*** TEXT TO READ ***
Intro to Lightroom App

 In Photography Tips

These are the basics that I use to edit my photos in Lightroom after applying a preset. (if needed)

SKIN TONE

Original

Orange (and sometimes yellow) is what I work with to bring back the right skin color

  1. De-saturate the orange
  2. Brighten up the Luminance of the orange (I kept it the same here)

After the adjustments

Then I go into “Light” and up the contrast to make the photo pop a little

(edited with “Astoria”)


GRAIN

Scroll down

If you want to get rid of the grain,

Drag the grain bar to the left

(or drag it to the right to add grain)

(Edited with “Beige”)

 


STRAIGHTENING

If it doesn’t automatically straighten, adjust the dial manually.

click the check mark to save

(edited with Techni 4)


LIGHTING

Exposure brightens the overall photo if you drag into the “+” or darkens the overall photo if you drag it into the “-”

I mostly use this when the photo is too dark and I want to “open up the shadows” to make it look brighter.

I keep whites and highlights in the negatives to make sure the skin tone is even or if a photo is too bright.

Also used when a preset I use makes me too “orange”


IMAGE TONES

I only adjust the “Temp” to add warmth or coolness to my photo.

If the photo is too orange then I fix it by pulling it into the blues.
*** DATA SEGMENT ***
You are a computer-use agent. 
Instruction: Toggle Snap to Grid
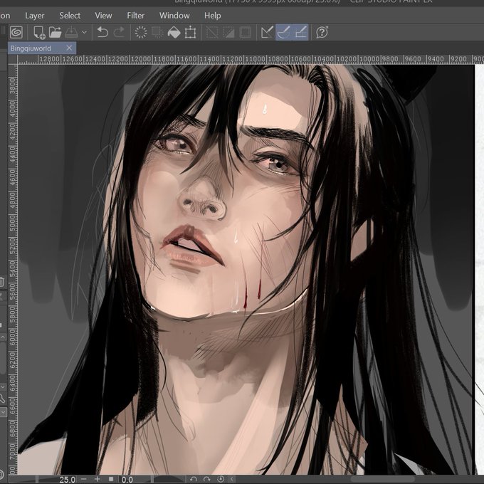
***
**PROBLEMS TO WORK ON:**
[1] Using the Lightroom guide, answer the following:
(a) Which color does the writer work with to bring back the right skin color?
(b) In which direction should the grain bar be dragged to get rid of grain?
(c) Which setting is the only one adjusted under image tones?
[2] List every section heading in the Lightroom guide that names an editing topic.

**RESULTS BY TASK:**
[1]
(a) Orange, and sometimes yellow.
(b) To the left.
(c) The "Temp" setting.

[2]
SKIN TONE
GRAIN
STRAIGHTENING
LIGHTING
IMAGE TONES